Senators Lankford, Hassan, Inhofe, Rubio Introduce Small Business ‘Mulligan’ Bill
WASHINGTON, DC – Senators James Lankford (R-OK), Maggie Hassan (D-NH), Jim Inhofe (R-OK), and Senate Committee on Small Business & Entrepreneurship Chairman Marco Rubio (R-FL) today announced the introduction of their Harmless Error Lesser Penalty (HELP) for Small Businesses Act (S. 2757). This simple, straight-forward, bipartisan good government bill would waive fines for first-time paperwork violations by small businesses, excluding fines for violations that endanger the public health or safety, criminal activity, IRS enforcement, and issues that could cause harm to the public interest.
“The goal of our bill is to give small businesses in Oklahoma and around the nation forgiveness for mistakes that are truly just small, innocuous paperwork violations,” said Lankford. “Trying to deal with government bureaucratic paperwork and red tape is one of the most prolific complaints I’ve heard over the years from Oklahoma small businesses. Additionally, it is sometimes impossible to know whether or not a small business has sufficiently and correctly filled out the paperwork to be in compliance. One small, harmless paperwork error should garner a one-time grace opportunity so we do not drive away otherwise rule-following small businesses that have difficulty wading through the vast quagmire of federal paperwork. I am grateful for Senator Hassan’s bipartisan support of this bill as we continue to work together to reduce excessive federal regulations on Americans and their small businesses.”
“Small businesses play such a vital role in the Granite State economy and our country as a whole,” said Hassan. “This bipartisan bill will help ensure that if a small business owner works in good faith and makes a first-time small error, they would not have to worry about it threatening their bottom line.”
“As a small business owner, I know firsthand how endless paperwork and burdensome regulations can stifle innovation and growth of businesses across the country,” said Inhofe. “One outrageous example—small businesses can be fined hundreds or thousands of dollars for an innocuous paperwork error. That shouldn’t be the cost of doing business. That’s why the legislation I am cosponsoring today would provide relevant agencies with the ability to waive federal fines imposed when a small business has not previously violated a similar paperwork error. It’s just common sense. Let’s keep cutting red tape and allow hard-working Oklahomans to do their jobs.”
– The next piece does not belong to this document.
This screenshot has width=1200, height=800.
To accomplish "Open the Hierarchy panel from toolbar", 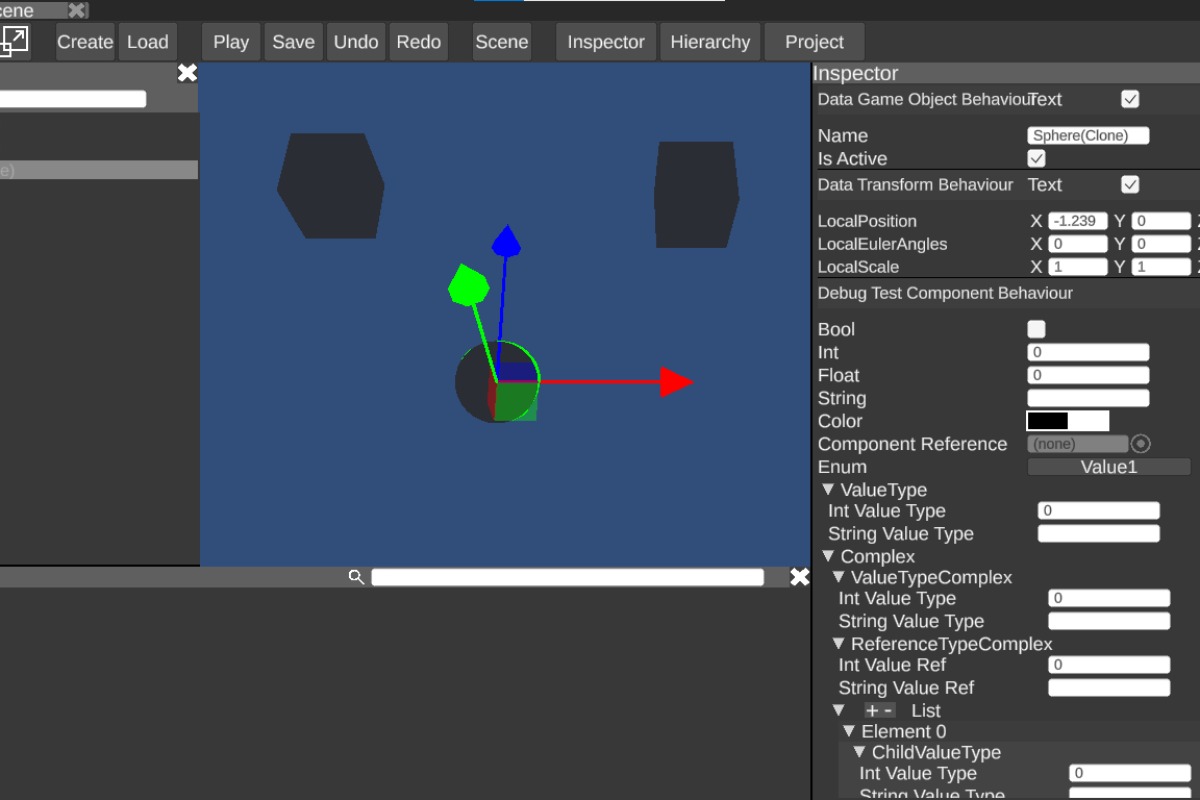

“America’s small businesses are often balancing competing priorities and are usually not experts in compliance,” Rubio said. “Small businesses that are making a good faith effort to comply with federal regulations should not be subject to fines for first-time paperwork violations. I am proud to work with my colleagues on this bill and to incorporate this language into my plan to reauthorize the Small Business Act.”
Lankford serves as Chairman of the Homeland Security and Governmental Affairs Committee Subcommittee on Regulatory Affairs and Federal Management.